Assignment: Restate every line below word for word, but drop each picture.

Pixel coordinate grounding data:
***

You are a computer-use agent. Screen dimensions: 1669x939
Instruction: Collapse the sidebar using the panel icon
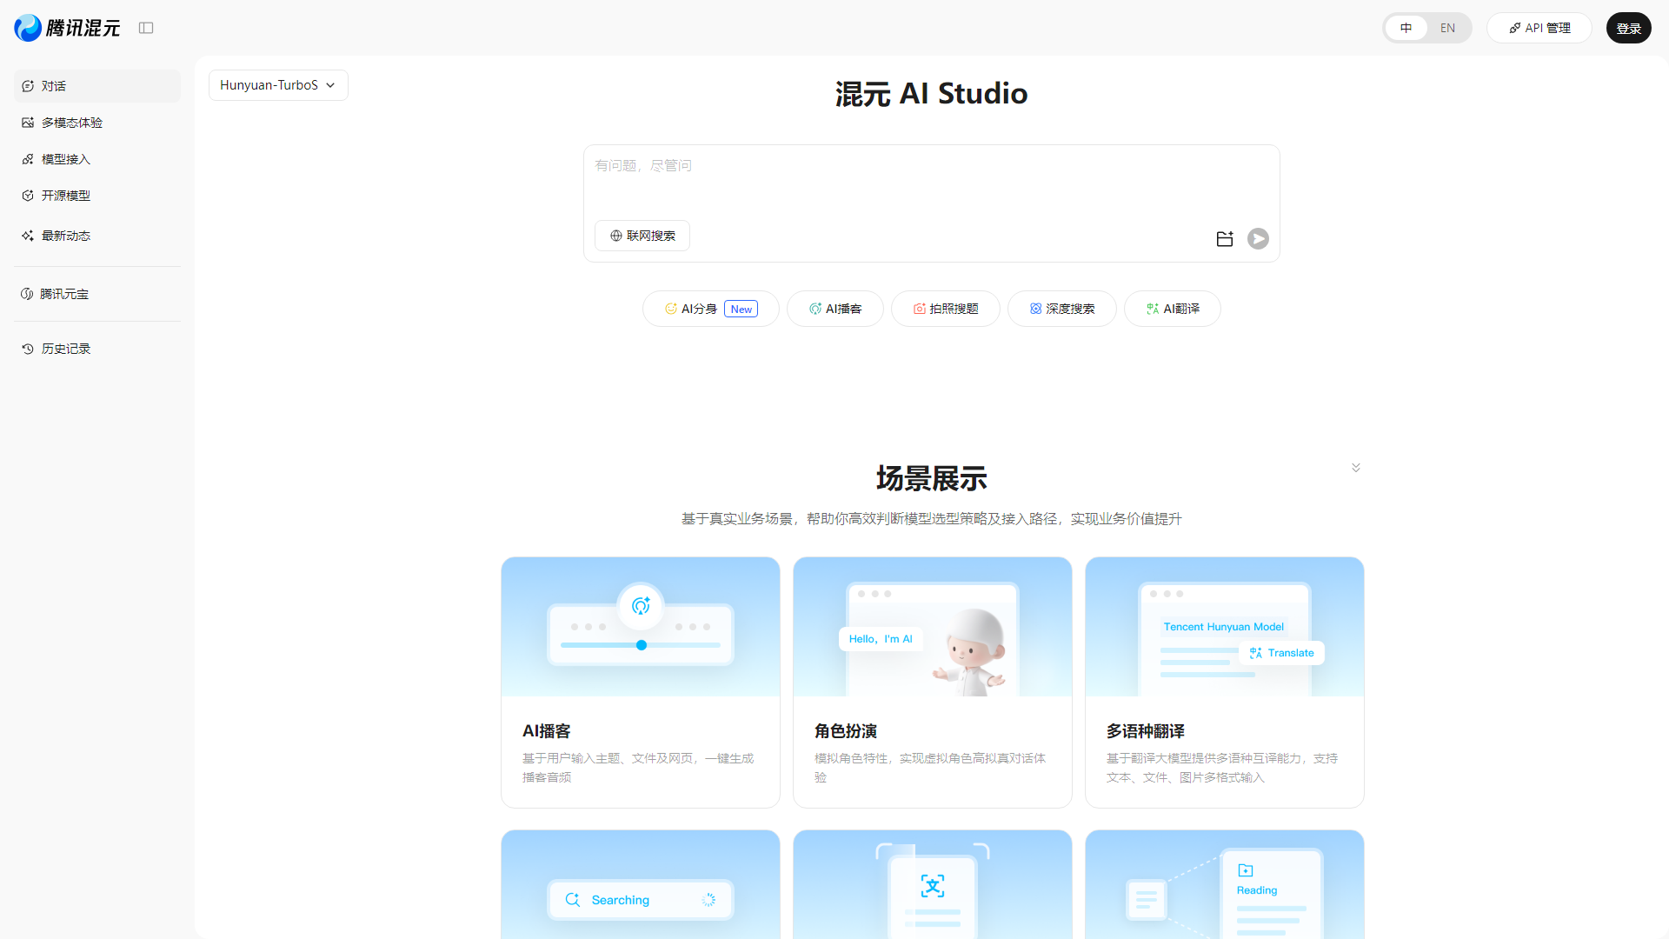click(146, 28)
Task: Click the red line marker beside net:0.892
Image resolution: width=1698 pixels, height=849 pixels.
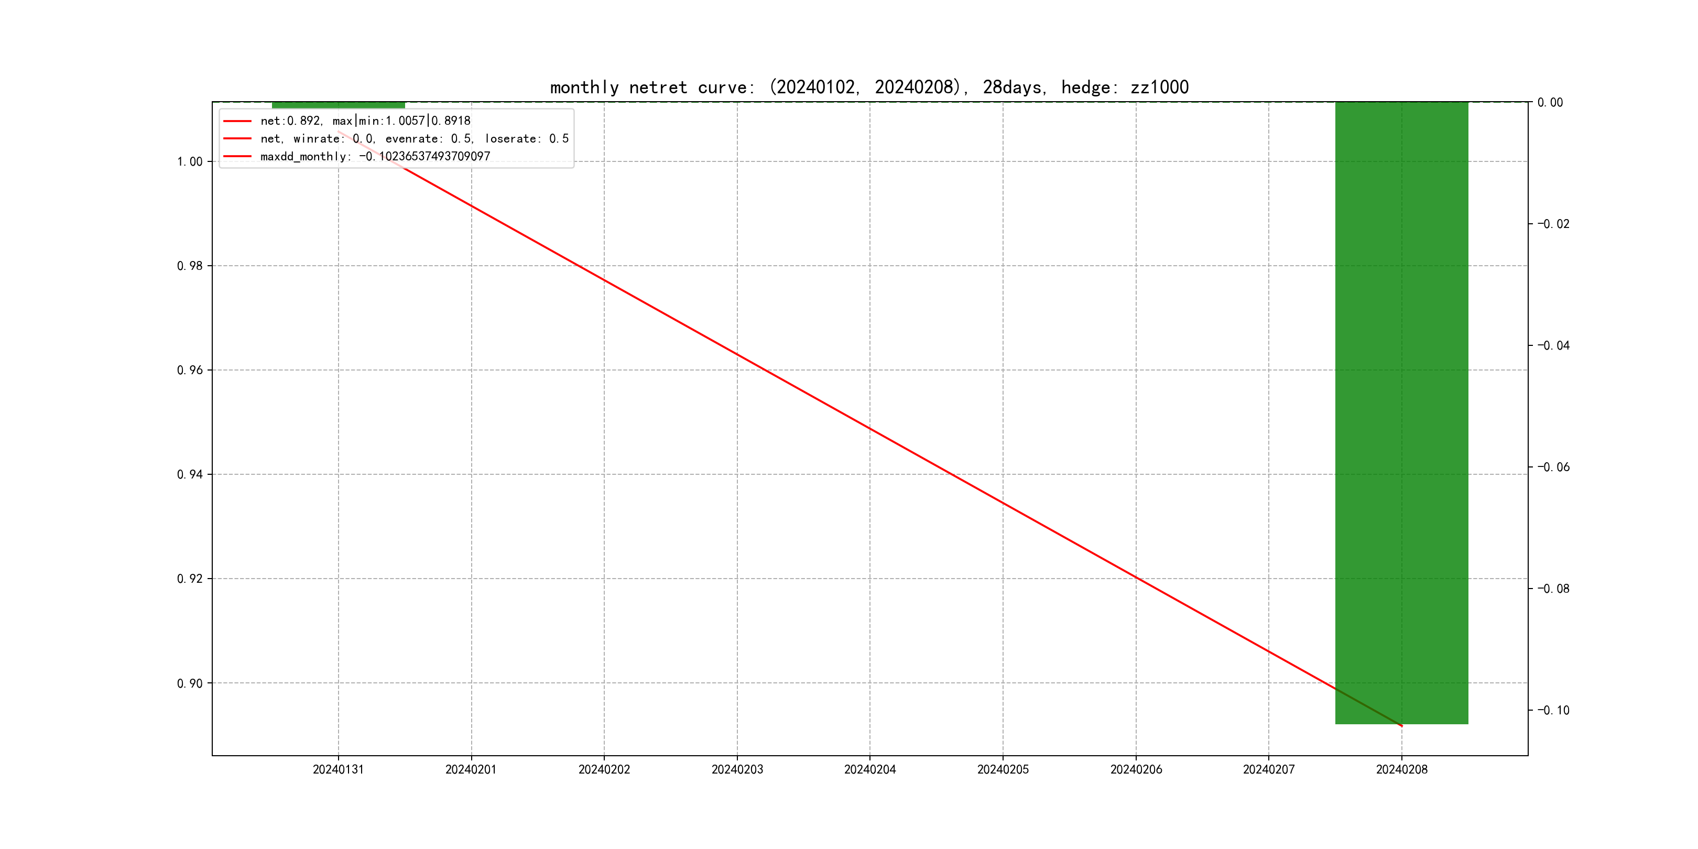Action: pyautogui.click(x=237, y=121)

***

Your solution:
You are a computer-use agent. Screen dimensions: 1669x939
Instruction: Collapse the sidebar using the panel icon
click(146, 28)
Task: Click the red line marker beside net:0.892
Image resolution: width=1698 pixels, height=849 pixels.
Action: pyautogui.click(x=237, y=121)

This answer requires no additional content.